A prototype of this very tool — called the Bionutrient Meter — was developed in 2017. The project was spearheaded by The Bionutrient Institute, a nonprofit focused on nutrient density research, working in collaboration with an open-source agricultural research company called OurSci. Nutrient density, put simply, refers to “the relative amount of nutrients per calories” of any given food.

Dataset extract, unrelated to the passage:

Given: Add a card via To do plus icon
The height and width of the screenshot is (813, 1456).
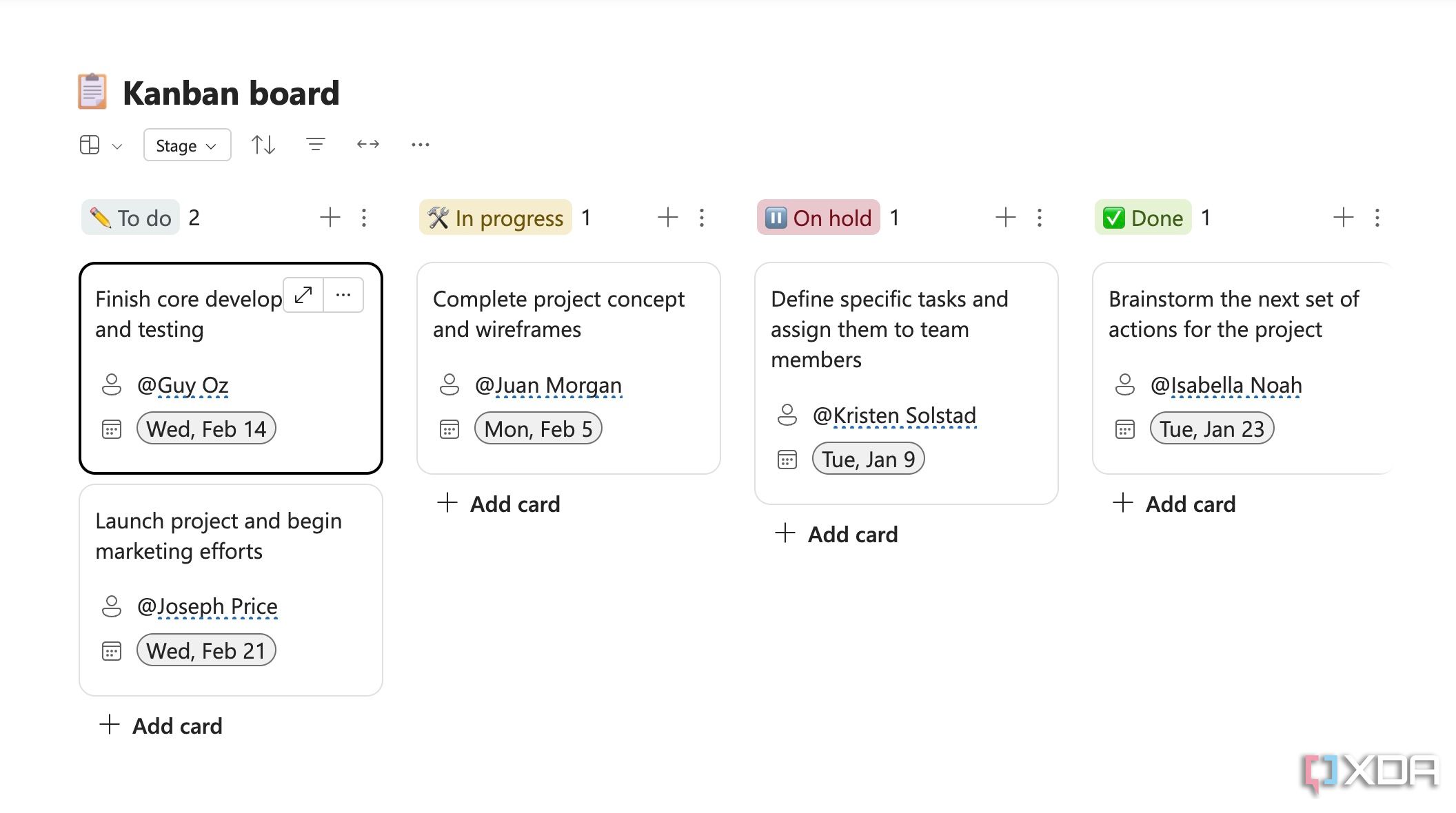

The science employed by the meter is called spectroscopy, defined by NASA as “a scientific method of studying objects and materials based on color. More specifically, spectroscopy involves analyzing spectra: the detailed patterns of colors (wavelengths) that materials emit, absorb, transmit, or reflect.” Spectroscopy is used in a range of applications, from the analysis of starlight (hence: NASA) to tracing chemical pollutants in our environment.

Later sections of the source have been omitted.